Matthew McConaughey might remind you a little bit of Ernest Hemingway. They both favor declarative sentences, and while there wasn’t any bullfighting in ‘Greenlights’ there may as well have been. If you choose to read this book, opt for the audio version, if only to make the affects of this book more potent. Be warned, your reaction to the first twenty minutes just might be an honest to goodness “WTF.”
The structure of the book is almost thrust upon the reader/listener. Think of the boat scene in the 1971 classic, “Willy Wonka & the Chocolate Factory.” As strange as the book starts, almost just as abruptly you’ll find yourself accustomed to his verbal-heading outbursts of “Note to Self!” and “Pree-scription!” and “Bumpersticker!” The trippy boat ride stops and you settle in to what is generally more akin to a smooth canoe ride down a glassy river.
Because of the outbursts, the slightly unbelievable anecdotes, the compelling dialogue, the uneven life advice, and the vulnerability that borders on TMI, ‘Greenlights’ is a casserole.
A little of this, some of that, everything congealed with a sticky substance–and McConaughey’s sticky substance is charisma. He’s a good storyteller, almost as much because he thinks he is as the fact that he has some talent for it. In the introduction, he says the book is not really a memoir or self-help and he’s right; it’s both and so it’s neither. Yet, whatever he has thrown together in this literary casserole, it still satisfies.

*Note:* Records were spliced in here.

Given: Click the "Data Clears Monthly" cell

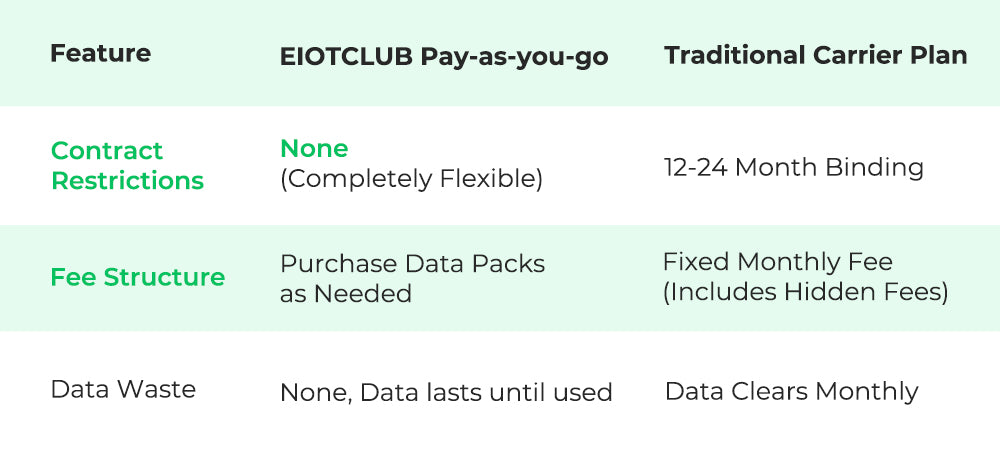Looking at the screenshot, I should tap(791, 390).
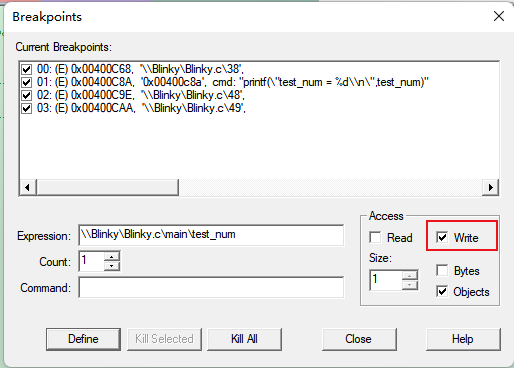The image size is (514, 368).
Task: Disable breakpoint 01 with printf command
Action: point(26,83)
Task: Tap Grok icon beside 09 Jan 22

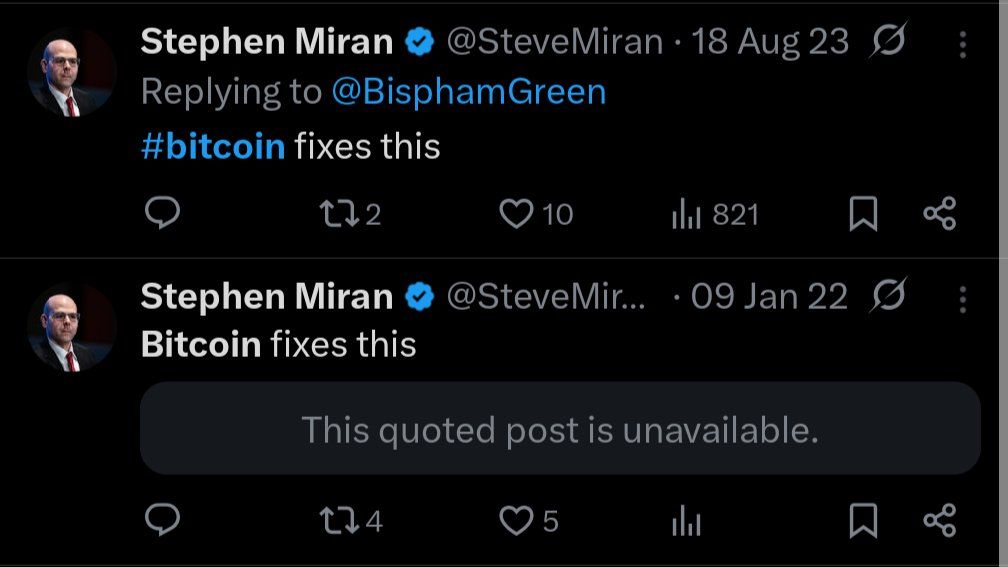Action: pos(888,296)
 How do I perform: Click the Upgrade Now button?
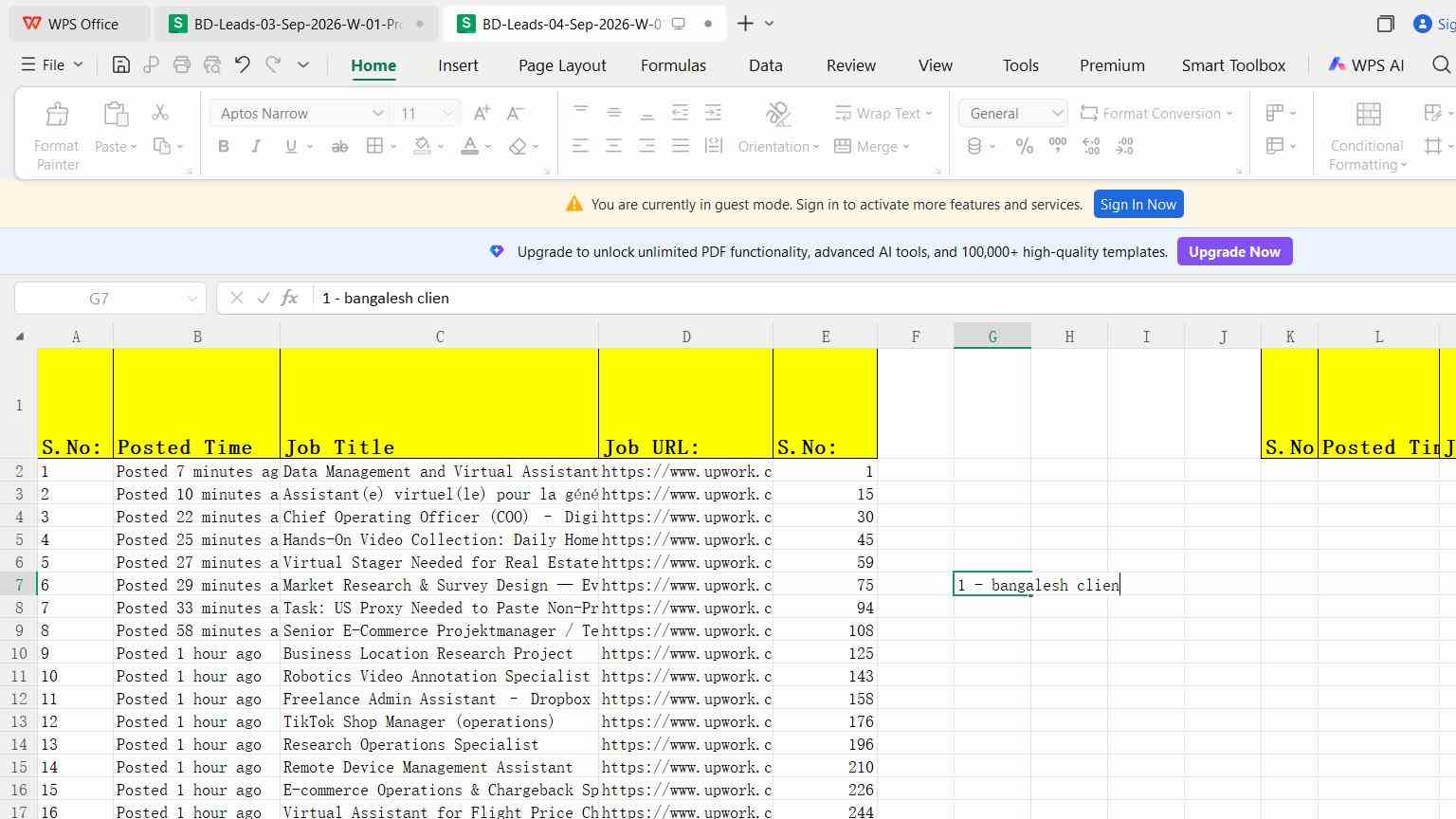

To his credit, you’ll feel a lot of things listening to stories about his family and his upbringing. Some might say he has the power to move you. Others might say that there’s a lot of “emotional unpacking” he needs to do. Yet through his mantras/advice/insights he seems to take ownership of it all. I found his attitudes nicely reflected in the lyrics of Feist’s song “I Feel It All” (“I’ll be the one who’ll break my heart”,) though, McConaughey would probably prefer his book being compared to a John Mellencamp song.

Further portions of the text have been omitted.